Straight off, it's a nice steady grade. For about a kilometre! Then, the climb accelerates steadily out of Courmayeur climbing from roughly 1,250metres to ~2,000metres in four kilometres, to arrive at the Bertone Hut and a jaw-dropping view of Chamonix (below). Seriously. Wow! After that you follow the balcony route traversing north before you reave the Bonatti Hut (reports on the hut are the obviously amazing views if you stay there at night, but the food is appalling). For us, this was 12KM into our day so it was a case of enjoy the view over a half hour lunch, then get moving once again.
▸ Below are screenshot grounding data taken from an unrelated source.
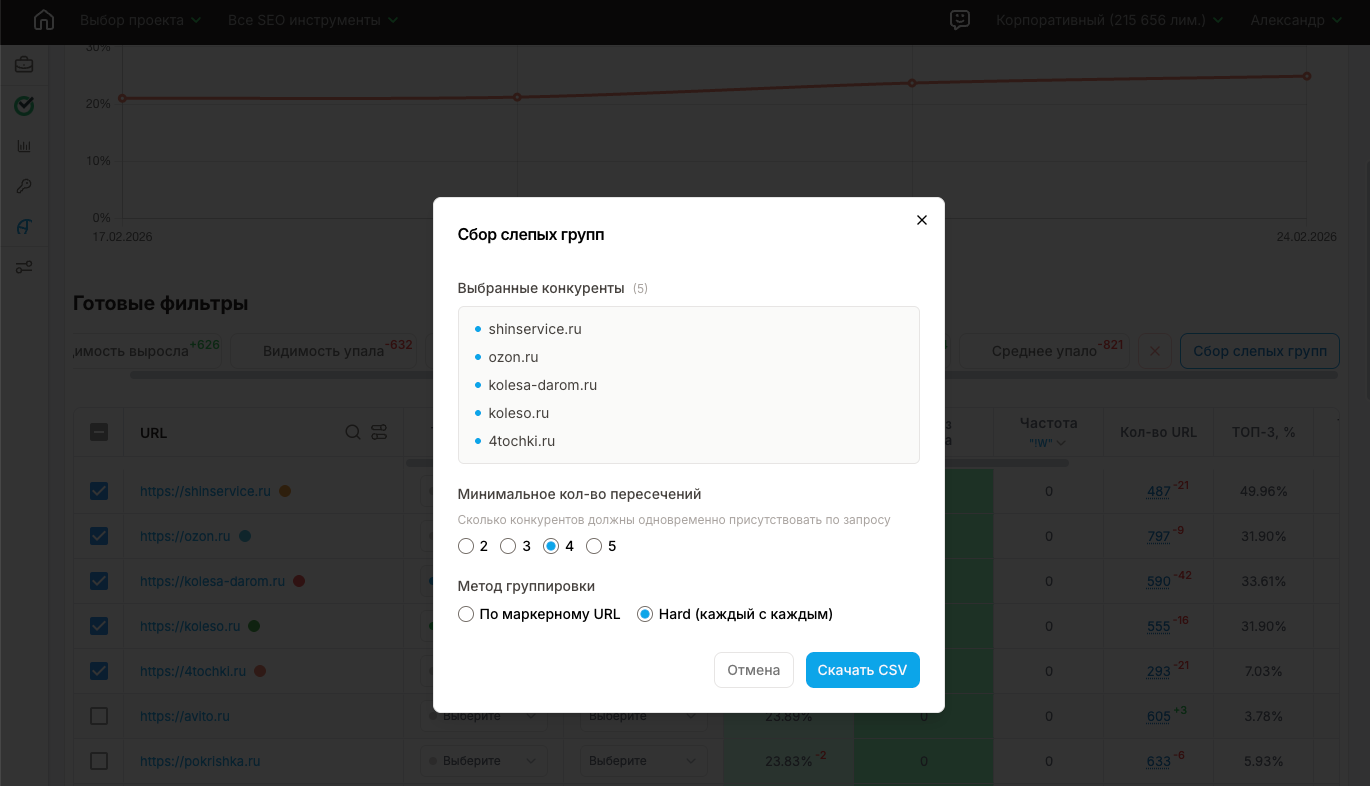This screenshot has height=786, width=1370.
Task: Close the Сбор слепых групп dialog
Action: 922,220
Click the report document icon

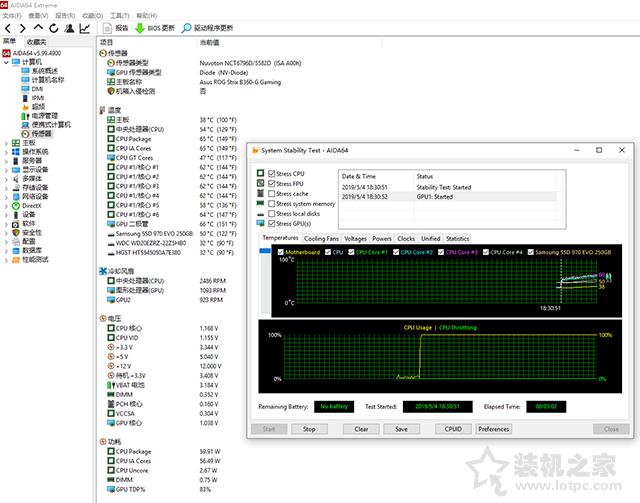[107, 28]
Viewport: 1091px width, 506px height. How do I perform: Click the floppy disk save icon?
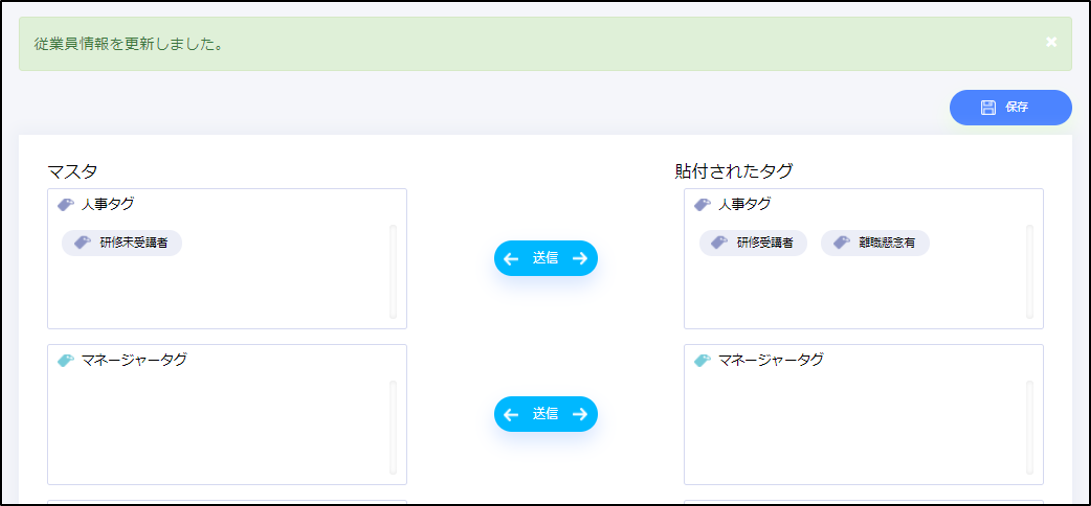pos(988,107)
 That happy and blissfully ignorant look that we still had another 90km to go! Mont Blanc peaking out of the clouds in the top left.

That happy and blissfully ignorant look that we still had another 90km to go! Mont Blanc peaking out of the clouds in the top left.

The view from the balcony trail between the Bertone and Bonatti hut. Click on image for full-screen 4K resolution

After the Bonatti Hut, you traverse further along the ridge before, much to our disappointment(!), descending to the valley floor and all the while looking back up the hill at the final climb to the highest point on the Tour du Mont Blanc (or UTMB) route, the Grand Col Ferret at around 2,500 metres (another climb of around 800metres), safe in the knowledge it's the last climb of the day and 22km into the route plan for the day. Ahead of you, you drop into Switzerland descending all the way to the picturesque village of La Fouly and our accommodation for the night at Auberge des Glaciers, with the final 3-5KM on road. Noting there was a supermarket in the village was a useful note for any future plans to run the full loop.....

Arriving in at 18:50, and well 'worn' after several hours on the hill in blazing sunshine we were informed that the dinner was served at 7pm! A quick splash of water to skin, throwing on our 'evening' clothes (which also doubled as our cold weather gear on the hills), many apologies to our shared table about our possible look and dishevelment, we joined the other hikers on the tour for a lovely evening of chats, surrounded by Danish, Americans, British, Israelis and various other nationalities. Sharing our dorm with an Israeli family turned out to be highly entertaining, allowing me the opportunity to share stories of my own 6-month experience of living in their beautiful country. After that, off to bed and a warm stuffy night in our dorm room before our second day began!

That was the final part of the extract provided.